Saturday, 28 December 2013

Contrasting Russellian ethics with Aristotlian ethics

I think the human brain is hard-wired to mathematical structures. I don't mean that human beings are natural mathematicians as most of the structuring is infrastructural (ie, subconscious). In fact, most people seem averse to maths of any kind. As a linguist, I'm constantly blown away by the mathematical structures that determine and inform not only the grammars of language but also the phonology and allomorphy in ways that are at once systematic and utterly subconscious.

There are mathematical prodigies to be sure, and Bertrand Russell was certainly one of them. But there is something of a tragic figure in Russell. He and Whitehead had published the Principia Mathematica - a three-volume work on the foundations of mathematics recast in set-theoretic language - when an upstart by the name of Gödel came along about twenty years later with a devastating proof called Gödel's incompleteness theorem. But, like all mathematics deemed great, the Russell-Whitehead project was far from being a waste of time and treasure. Besides inspiring maths that came after it, it defined in modern terms much of the working language (axioms) of maths.

I'm a fan of Russell. But that doesn't preclude a critical treatment of his work because even the stuff (from 20-20 hindsight) that he clearly got wrong is worth examining because even errors of a brilliant mind such as his give birth to insights worth keeping in the corpus of human achievement. I think this is perfectly acceptable in a fallibilistic worldview which treats human knowledge not as absolute but as an evolutionary process.

I mentioned Russellian ethics earlier in this blog and tried to forward an argument why normative ethics wouldn't work because of the legalistic-algorithmic frameworks in which they're couched. This is a very mathematical way of treating ethical questions (not surprising coming from a mathematically-trained mind par excellence) but when it comes to wishes and expectations of human beings and the human condition the variables and boundaries are not as clear-cut as solving for x and/or y.
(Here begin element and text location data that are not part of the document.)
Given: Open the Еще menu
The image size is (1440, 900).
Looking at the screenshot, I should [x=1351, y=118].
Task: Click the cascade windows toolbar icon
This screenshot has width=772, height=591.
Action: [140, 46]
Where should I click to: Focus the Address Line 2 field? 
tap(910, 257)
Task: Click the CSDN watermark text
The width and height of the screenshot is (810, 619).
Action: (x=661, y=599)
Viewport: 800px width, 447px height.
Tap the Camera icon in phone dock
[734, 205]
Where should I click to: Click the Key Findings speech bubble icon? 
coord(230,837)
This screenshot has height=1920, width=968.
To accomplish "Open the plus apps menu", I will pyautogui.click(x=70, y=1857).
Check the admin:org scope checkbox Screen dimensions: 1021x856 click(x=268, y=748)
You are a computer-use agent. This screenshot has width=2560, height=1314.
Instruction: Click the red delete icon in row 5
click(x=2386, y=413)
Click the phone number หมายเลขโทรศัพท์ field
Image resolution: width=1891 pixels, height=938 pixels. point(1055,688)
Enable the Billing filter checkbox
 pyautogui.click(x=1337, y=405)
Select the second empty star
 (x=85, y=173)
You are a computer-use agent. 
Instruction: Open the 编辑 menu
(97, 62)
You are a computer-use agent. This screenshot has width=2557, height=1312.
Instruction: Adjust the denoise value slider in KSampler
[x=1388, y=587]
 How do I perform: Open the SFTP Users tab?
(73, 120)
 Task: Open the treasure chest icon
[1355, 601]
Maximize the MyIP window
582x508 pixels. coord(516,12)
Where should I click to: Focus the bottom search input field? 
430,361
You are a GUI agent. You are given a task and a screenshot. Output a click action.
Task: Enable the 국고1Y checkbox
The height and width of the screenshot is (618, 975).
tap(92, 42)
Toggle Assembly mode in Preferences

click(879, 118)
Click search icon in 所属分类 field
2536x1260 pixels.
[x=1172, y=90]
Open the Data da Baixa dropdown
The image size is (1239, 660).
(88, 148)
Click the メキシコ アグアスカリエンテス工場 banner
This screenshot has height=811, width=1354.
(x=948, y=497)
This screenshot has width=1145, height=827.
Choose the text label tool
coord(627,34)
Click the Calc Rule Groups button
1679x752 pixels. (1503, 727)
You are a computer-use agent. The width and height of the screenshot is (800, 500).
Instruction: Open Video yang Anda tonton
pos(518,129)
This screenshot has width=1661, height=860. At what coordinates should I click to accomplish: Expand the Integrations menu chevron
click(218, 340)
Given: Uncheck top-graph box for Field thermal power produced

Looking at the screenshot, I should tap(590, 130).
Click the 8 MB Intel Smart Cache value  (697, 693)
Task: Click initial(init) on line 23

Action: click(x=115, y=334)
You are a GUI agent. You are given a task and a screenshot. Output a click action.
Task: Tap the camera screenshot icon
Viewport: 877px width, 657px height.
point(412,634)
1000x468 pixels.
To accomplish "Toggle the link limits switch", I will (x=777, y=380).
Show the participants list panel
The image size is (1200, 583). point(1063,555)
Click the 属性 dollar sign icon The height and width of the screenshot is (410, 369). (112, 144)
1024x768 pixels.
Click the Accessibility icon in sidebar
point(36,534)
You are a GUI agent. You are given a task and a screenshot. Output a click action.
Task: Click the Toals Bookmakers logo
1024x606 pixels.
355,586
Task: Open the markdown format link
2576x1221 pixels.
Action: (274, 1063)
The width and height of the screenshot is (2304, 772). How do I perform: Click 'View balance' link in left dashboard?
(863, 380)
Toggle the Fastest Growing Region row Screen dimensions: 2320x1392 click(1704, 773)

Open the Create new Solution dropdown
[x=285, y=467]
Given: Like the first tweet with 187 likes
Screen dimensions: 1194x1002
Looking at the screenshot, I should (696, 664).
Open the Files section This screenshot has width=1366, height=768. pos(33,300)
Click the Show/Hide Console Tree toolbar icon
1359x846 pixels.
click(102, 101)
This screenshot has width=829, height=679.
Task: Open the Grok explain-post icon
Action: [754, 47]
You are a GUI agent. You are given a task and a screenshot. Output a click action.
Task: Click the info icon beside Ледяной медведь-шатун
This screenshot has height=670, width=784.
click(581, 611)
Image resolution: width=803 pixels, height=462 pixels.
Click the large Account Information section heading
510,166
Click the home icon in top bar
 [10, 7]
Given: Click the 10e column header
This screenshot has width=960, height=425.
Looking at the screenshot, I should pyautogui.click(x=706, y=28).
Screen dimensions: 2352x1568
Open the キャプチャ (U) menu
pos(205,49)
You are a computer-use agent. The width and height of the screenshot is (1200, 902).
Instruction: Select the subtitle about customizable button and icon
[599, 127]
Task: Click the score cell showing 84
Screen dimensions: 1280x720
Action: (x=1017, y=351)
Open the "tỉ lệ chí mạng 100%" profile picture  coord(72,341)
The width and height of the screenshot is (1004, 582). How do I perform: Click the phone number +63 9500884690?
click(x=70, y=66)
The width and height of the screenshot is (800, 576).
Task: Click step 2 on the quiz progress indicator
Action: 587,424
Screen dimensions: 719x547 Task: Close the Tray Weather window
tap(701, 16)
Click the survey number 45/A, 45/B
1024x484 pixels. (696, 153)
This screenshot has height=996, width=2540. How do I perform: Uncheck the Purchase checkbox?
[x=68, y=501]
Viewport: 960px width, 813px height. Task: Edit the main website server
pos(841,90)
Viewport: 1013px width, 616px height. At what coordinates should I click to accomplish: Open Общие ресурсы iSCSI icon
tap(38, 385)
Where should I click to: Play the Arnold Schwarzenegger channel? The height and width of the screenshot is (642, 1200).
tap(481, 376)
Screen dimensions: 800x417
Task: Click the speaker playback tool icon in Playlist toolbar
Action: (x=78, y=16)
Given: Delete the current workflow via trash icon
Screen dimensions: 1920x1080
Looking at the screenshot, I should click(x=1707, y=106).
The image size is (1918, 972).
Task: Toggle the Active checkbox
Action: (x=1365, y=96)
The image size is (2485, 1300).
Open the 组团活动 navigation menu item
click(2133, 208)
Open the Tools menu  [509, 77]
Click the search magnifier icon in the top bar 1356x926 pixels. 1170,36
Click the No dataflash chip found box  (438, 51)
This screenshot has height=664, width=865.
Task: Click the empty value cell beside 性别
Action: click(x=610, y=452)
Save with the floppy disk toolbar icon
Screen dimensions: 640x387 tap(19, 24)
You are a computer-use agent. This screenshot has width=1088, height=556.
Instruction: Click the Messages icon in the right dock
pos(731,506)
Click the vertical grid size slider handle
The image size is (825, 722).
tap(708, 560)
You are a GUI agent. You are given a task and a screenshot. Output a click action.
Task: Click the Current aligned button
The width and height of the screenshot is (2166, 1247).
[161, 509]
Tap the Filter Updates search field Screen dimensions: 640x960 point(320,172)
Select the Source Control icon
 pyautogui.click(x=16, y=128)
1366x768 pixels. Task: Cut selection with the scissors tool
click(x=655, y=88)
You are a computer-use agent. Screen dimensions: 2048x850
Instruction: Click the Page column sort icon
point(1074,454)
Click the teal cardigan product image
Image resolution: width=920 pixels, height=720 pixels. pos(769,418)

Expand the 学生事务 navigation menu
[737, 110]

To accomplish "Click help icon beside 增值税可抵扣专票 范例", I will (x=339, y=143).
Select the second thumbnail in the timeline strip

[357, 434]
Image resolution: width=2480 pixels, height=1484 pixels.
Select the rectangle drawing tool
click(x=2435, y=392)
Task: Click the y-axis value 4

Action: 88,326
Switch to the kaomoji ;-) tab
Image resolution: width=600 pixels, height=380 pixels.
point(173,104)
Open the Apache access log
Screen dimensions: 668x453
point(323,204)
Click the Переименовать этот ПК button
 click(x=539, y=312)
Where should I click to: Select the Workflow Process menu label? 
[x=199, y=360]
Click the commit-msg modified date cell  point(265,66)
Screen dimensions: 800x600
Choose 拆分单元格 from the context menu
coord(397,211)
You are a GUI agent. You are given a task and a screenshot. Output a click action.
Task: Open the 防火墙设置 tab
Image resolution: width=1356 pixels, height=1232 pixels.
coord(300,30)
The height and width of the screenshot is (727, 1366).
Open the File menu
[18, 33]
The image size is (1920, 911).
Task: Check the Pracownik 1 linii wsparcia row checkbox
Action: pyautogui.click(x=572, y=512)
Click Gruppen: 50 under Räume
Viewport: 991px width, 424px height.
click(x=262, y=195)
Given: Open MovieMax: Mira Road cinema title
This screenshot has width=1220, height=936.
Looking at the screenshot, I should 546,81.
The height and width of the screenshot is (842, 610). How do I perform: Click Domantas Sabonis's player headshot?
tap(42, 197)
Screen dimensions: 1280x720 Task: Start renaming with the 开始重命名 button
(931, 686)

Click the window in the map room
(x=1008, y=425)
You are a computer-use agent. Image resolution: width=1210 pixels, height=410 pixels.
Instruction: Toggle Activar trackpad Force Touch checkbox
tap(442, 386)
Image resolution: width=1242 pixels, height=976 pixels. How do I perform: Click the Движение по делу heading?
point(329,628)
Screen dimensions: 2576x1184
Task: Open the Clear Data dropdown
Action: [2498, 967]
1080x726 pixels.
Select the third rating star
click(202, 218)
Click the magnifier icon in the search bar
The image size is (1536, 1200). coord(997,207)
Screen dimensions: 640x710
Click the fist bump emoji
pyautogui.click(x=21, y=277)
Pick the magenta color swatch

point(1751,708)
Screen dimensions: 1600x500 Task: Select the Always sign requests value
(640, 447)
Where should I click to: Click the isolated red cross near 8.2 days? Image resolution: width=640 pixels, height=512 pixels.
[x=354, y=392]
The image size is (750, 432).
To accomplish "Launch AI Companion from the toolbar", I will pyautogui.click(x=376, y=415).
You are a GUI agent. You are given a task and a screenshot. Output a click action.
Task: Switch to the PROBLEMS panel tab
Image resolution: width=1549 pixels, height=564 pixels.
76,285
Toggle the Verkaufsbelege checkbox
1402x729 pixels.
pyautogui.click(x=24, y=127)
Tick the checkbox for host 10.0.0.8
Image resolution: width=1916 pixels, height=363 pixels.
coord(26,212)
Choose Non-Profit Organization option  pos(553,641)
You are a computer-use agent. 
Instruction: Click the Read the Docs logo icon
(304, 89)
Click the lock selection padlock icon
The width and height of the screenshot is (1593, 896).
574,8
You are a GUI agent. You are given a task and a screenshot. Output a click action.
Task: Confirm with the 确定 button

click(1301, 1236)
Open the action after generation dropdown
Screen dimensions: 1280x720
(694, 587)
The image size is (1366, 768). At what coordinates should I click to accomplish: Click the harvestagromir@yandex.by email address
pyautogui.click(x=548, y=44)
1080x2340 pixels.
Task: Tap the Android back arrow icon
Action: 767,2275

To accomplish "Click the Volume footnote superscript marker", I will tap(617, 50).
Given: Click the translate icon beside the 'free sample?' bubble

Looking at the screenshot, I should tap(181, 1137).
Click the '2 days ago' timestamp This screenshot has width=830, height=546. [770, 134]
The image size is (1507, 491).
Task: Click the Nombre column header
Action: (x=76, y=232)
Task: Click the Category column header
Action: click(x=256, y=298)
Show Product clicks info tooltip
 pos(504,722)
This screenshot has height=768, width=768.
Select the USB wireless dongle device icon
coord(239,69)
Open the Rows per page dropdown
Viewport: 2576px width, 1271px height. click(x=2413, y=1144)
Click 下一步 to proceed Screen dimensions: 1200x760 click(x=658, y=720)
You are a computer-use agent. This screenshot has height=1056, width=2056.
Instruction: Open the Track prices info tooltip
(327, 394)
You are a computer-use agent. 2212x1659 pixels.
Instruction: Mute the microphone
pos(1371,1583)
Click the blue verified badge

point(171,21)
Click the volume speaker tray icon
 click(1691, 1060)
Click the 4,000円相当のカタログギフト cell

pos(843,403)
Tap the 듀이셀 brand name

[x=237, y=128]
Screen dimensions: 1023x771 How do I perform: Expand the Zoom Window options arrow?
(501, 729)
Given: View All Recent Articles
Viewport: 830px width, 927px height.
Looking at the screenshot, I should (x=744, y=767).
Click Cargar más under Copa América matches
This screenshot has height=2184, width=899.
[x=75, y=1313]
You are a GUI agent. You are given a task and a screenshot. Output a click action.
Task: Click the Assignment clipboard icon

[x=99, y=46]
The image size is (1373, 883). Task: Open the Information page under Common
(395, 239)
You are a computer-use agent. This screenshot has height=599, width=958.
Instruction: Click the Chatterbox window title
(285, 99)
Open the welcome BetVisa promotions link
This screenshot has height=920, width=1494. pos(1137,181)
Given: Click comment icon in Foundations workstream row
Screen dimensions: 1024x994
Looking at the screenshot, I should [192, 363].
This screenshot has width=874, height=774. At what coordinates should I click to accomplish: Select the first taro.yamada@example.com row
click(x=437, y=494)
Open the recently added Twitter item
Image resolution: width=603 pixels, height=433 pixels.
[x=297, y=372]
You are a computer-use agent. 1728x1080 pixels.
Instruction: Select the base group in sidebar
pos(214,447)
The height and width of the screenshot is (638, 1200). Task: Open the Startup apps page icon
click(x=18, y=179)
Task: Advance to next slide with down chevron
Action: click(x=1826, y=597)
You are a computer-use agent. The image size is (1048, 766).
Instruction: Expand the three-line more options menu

Aristotle distinguished two types of knowledge: sophia and phronesis. He said that sophia (where we get our "philosophy") is a field in which the young excel because techne (mechanical and intellectual skill) does not require experience but mastery in logic and allowable forms of reasoning; whereas phronesis is a field that only maturity can master because prudentia (prudence) requires experience and knowledge and awareness of human nature. Phronesis is often translated as "practical knowledge" to distinguish it from "technical knowledge".

To quote Aristotle: "...although the young may be experts in geometry and mathematics and similar branches of knowledge [sophoi], we do not consider that a young man can have Prudence [phronimos]. The reason is that Prudence [phronesis] includes a knowledge of particular facts, and this is derived from experience, which a young man does not a possess; for experience is the fruit of years." (Nicomachean Ethics 1142a, Rackham translation)

The notion of phronesis is again evoked if not explicitly stated here (the author of the entry is talking about motivations of desire as per Aristotle's metaphysics):

...continent people [ie, persons having the capacity for self-restraint], unlike those who are completely and virtuously moderate, have depraved desires but do not, precisely because they are continent, ever act upon them (De Anima iii 9 433a6–8; cf. Nicomachean Ethics i 13, 1102b26). So their desires are insufficient for action. Consequently, he concludes, desire alone, considered as a single faculty, cannot explain purposive action, at least not completely. (http://plato.stanford.edu/entries/aristotle-psychology/)

further down (given that not all people are virtuous and moderate):

In some way, he concludes, practical reason and imagination have indispensable roles to play as well. (ibid)

Aristotle's notions of sophia and phronesis are closer to Inuit Qaujimaningit (IQ or Inuit Knowledge) distinction between skill and wisdom - though they are never explicitly stated as such being as they are regarded as different (perhaps even unrelated) forms of human skill/capacity given that IQ bothers little with "metaphysics" as such - than Russell's decidedly "scientific" ethics.

In a tone of tongue-in-cheek that only familiarity breeds, an Inuit elder in a documentary interview was recorded to say that Qallunaat were once regarded as "gods" with all their power and technology; another one wondered how can a race of people so knowledgeable in the science of medicine be apparently oblivious to the human need for familial contact - capable as they are to spend years away from home and family with no apparent negative side-effects of emotional duress. There is no naivety here though but an honestly humorous/bemused observation. The subtleties of the IQ-trained mind is as august and real as any philosophy.

Russell was very much a product of his age where the reach of science seemed utterly boundless and the optimism that this apparent fact spawned in the West. But, as the many forays of Russell's polymathy indicate, there is always a danger of illusory power of novelty yet unproven in the social and ecological realms (in their most general sense). This does not take anything away from such people as Russell for without their contributions no human advancement is possible.